The people here have given you a good idea of what to watch for and they made good points. You very obviously know very little about what you're doing. You have a vision of what you want for a result and that's good but without some skills and some basic practical knowledge you're going to wind up spending more money than you'd planned. A lot more.

A couple of other things to consider...and these come from personal experience. Can you do your own wrenching? Do your own oil changes and filters? Can you make up your own hydraulic hoses? Will you have the start-up cash flow to keep a supply of spares on hand? Do you have fuel storage and will it be delivered or will you have to travel for it? In logging it's not maintenance that costs, it's the downtime that kills you. If you have to run to town for a filter or a hose or fuel you can kiss the profit for that day, and maybe the couple of days, goodbye.


You talked about creature comforts and needing an AC cab. That's fine but fancies don't make you any money. Are you prepared to log, and log _hard_, all day and then work on your machinery at night? Are you willing to log all day, work all night, grab an hours sleep in the pickup and then log the next day again? There are times when that's necessary. On a hobby-logging set up like yours I doubt if you'll have the extra cash to pay a field mechanic.

Just by a rough count you've been given the combined experience of over 200 years in the woods by the people who have answered your posts...in this thread and the others you've started. You need to listen. You need to listen soon, too.. You need to realize that just because you want to do something a certain way, or with a certain kind of equipment, bearing in mind your total lack of experience, you'd be well advised to take advantage of the help that's offered. Don't ask for our opinion on something you know nothing about and then argue with us. That's rude and insulting. It only underscores your lack of experience and makes us reluctant to even bother with you.

There's good help and advice here, free for the taking. Or, just stumble blindly on. Your choice entirely.


----------



## Jim Timber (Feb 6, 2014)

I've been spinning wrenches in some capacity for the past 30 years. I'm not afraid of getting dirty, and I've built and rebuilt numerous engines. Spent years in the truck maintenance industry, was a helicopter tech in the army, and am currently a machinist with my own shop. I've also been welding for 15 years.

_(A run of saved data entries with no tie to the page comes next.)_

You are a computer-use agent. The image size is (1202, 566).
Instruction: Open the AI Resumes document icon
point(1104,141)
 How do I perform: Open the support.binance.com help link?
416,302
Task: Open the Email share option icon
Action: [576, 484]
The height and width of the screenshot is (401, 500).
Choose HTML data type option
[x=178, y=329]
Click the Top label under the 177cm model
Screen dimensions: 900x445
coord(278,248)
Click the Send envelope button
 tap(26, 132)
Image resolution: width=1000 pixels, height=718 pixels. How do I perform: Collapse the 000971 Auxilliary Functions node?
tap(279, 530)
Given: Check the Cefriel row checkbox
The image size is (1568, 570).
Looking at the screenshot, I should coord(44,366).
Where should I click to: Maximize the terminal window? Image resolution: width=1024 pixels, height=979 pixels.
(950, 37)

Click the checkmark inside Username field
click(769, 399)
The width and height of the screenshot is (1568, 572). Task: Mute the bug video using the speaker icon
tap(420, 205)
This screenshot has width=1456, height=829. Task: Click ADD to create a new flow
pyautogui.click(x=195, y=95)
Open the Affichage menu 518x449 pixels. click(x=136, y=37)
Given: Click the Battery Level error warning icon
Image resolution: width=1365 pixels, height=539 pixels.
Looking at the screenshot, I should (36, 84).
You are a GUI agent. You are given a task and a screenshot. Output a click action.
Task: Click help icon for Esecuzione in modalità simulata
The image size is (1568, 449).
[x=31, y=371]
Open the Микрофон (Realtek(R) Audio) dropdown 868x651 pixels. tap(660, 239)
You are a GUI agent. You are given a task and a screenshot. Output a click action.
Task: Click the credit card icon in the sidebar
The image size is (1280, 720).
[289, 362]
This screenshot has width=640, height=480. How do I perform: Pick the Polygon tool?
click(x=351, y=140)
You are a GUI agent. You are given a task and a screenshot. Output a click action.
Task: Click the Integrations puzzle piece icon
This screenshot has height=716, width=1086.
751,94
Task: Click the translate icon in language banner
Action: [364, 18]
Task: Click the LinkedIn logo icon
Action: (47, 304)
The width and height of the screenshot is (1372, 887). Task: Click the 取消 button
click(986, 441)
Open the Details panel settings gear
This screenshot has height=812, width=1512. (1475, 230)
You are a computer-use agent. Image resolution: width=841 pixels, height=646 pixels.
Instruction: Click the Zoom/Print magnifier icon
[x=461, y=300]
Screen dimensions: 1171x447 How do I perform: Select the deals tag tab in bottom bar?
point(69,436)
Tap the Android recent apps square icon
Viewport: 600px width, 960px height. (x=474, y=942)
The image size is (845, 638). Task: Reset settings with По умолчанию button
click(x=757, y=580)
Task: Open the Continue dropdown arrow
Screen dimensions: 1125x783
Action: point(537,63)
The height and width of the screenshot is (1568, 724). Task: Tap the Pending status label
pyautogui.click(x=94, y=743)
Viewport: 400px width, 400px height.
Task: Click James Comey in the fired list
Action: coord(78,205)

You're right I'm not a logger and have never claimed otherwise.


----------



## lmbrman (Feb 6, 2014)

sounds like yur all set, just make sure to slam your hand in the truck door before you start the saw, it gives you the right attitude and verbage


----------



## Jim Timber (Feb 7, 2014)

I'm far from set, but I have some ideas to work with and plenty of time before I'll act on any of them.


----------



## OlympicYJ (Feb 7, 2014)

A skid steer in that size of wood is going to struggle. First a skid steer has a very short wheel base and not give you adequate traction. Will it do it? yes... but it will not be efficient. It appears that tracked models of skid steers have a really light footprint. 6 psi for a bobcat T590 with complete rubber tracks, not the chain ones. Obviously you cannot afford a piece of specialty logging equipment so you want to get a machine that can do multiple things. As someone else suggested, go with a tractor. It will pull logs better than a skid steer. Skid steers are designed to lift not pull. So if you hook it on the back end where the engine is and try pulling going forward you are just going to pop wheelies therefore you will be forced to pull in reverse. The skid steers I've sat in, that will get old really fast. A Farmi or similar winch with a good 50 HP tractor will get all you need done. They are designed to pull loads forward. Plus you will be able to buy other attachments such as a brush hog much cheaper than you could buy a similar attachment for a skid steer. You can get proper log forks for a tractor and if you need weight you can buy or build a counterweight. If you plan on having food plots on your property this will become very useful. Use those existing trails you already have. Smaller one or two pass trails are common off the main skid trail. Okay now I remember you mentioning being worried about lots of large trails. Are you planning on doing an uneven-aged (at least 3 cohorts), two-aged (two cohorts), or clearcut everything when it's mature. If you are doing uneven-aged you will have permanent skid trails as you will be entering the stand quite frequently. Similar but less with a two-aged stand. Just wondering but, wouldn't a snow plow be cheaper than a blower? I would think the plow would be faster but I don't know much about moving snow; just that it likes to shut down my logging jobs and I like playing in it.


----------



## KiwiBro (Feb 7, 2014)

OlympicYJ said:


> A Farmi or similar winch with a good 50 HP tractor will get all you need done.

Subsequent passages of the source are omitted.